The long C-terminal extension of insect flight muscle-specific troponin-I isoform is not required for stretch activation

Stretch-induced enhancement of active force (stretch activation, SA) is observed in striated muscles in general, and most conspicuously in insect flight muscle (IFM). It remains unclear whether a common mechanism underlies the SA of all muscle types, or the SA of IFM relies on its highly specialized features. Recent studies suggest that IFM-specific isoforms of thin filament regulatory proteins (troponin and tropomyosin) are implicated in SA. Among others, IFM-specific troponin-I (troponin-H or TnH), with an unusually long Pro-Ala-rich extension at the C-terminus, has been speculated to transmit the mechanical signal of stretch to the troponin complex. To verify this hypothesis, it was removed by a specific endoproteinase in bumblebee IFM, expecting that it would eliminate SA while leaving intact the capacity for Ca2+-activated isometric force. Electrophoretic data showed that the extension was almost completely (97%) removed from IFM fibers after treatment. Unexpectedly, SA force was still conspicuous, and its rate of rise was not affected.

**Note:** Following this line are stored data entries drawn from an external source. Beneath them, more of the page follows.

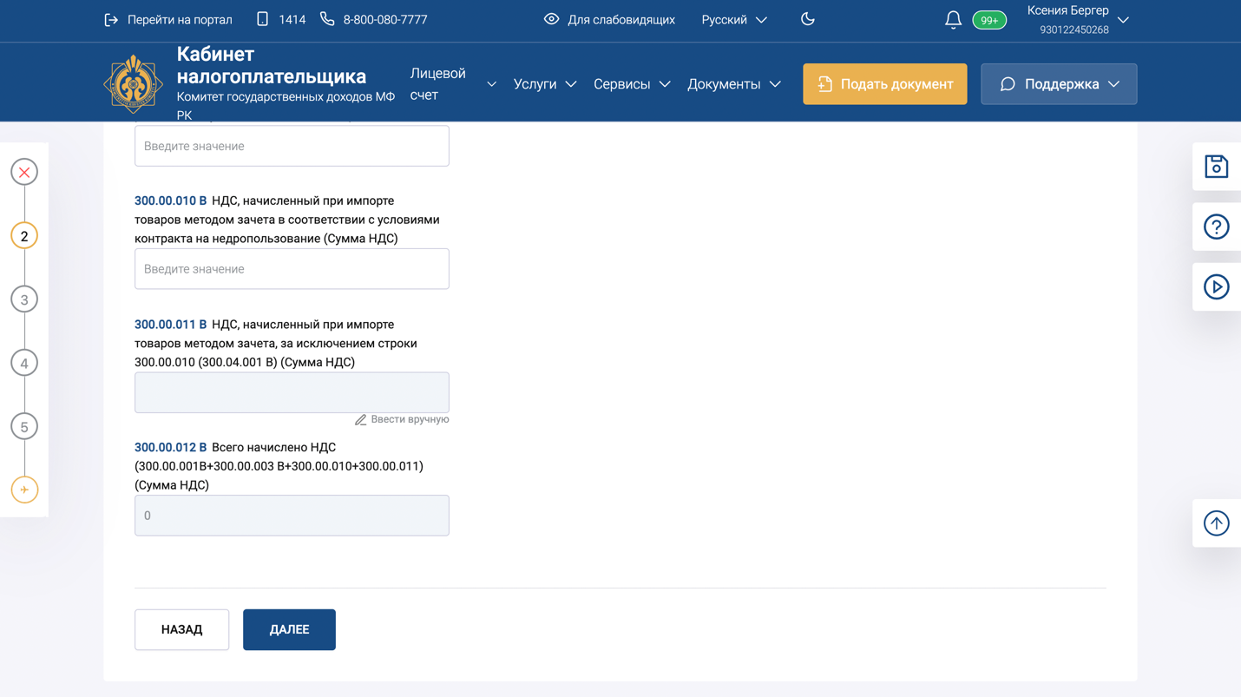Image resolution: width=1241 pixels, height=697 pixels.
Task: Click the ДАЛЕЕ button
Action: [289, 629]
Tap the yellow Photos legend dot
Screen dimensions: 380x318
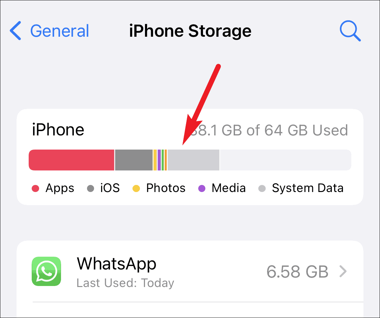point(136,188)
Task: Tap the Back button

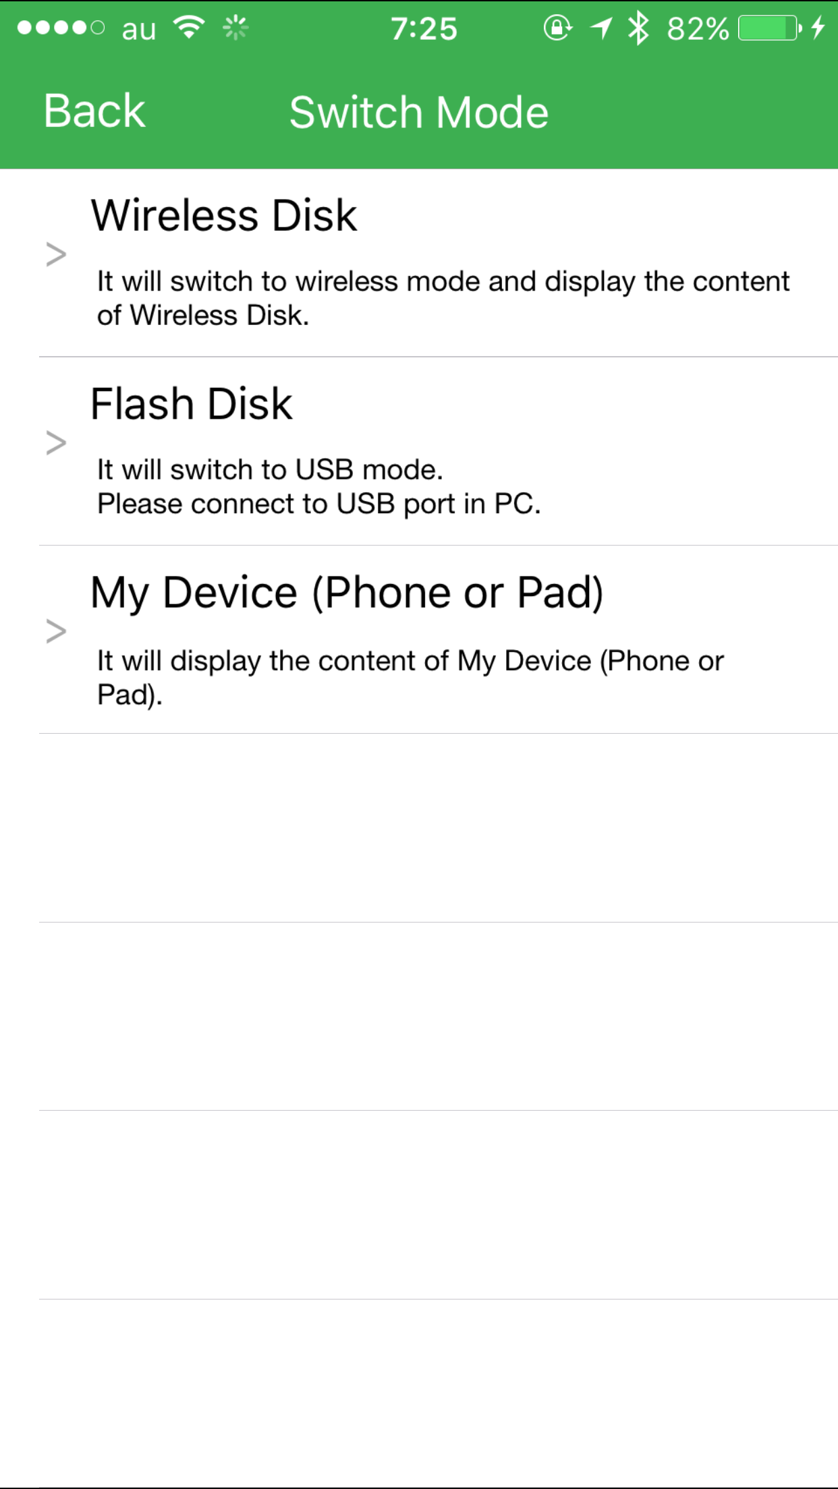Action: pyautogui.click(x=94, y=111)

Therefore, the results preclude the possibility that the extension is a main part of the mechanism of SA. This leaves open the possibility that SAs of IFM and vertebrate striated muscles, which lack the extension, operate under common basic mechanisms.

► Bumblebee flight muscle fibers were treated by a specific endoproteinase (Igase). ► Igase effectively removed the long extension of flight muscle-specific troponin-I. ► Extension-free flight muscle fibers were still capable of stretch activation. ► Stretch activation does not depend on this structure unique to insect flight muscle.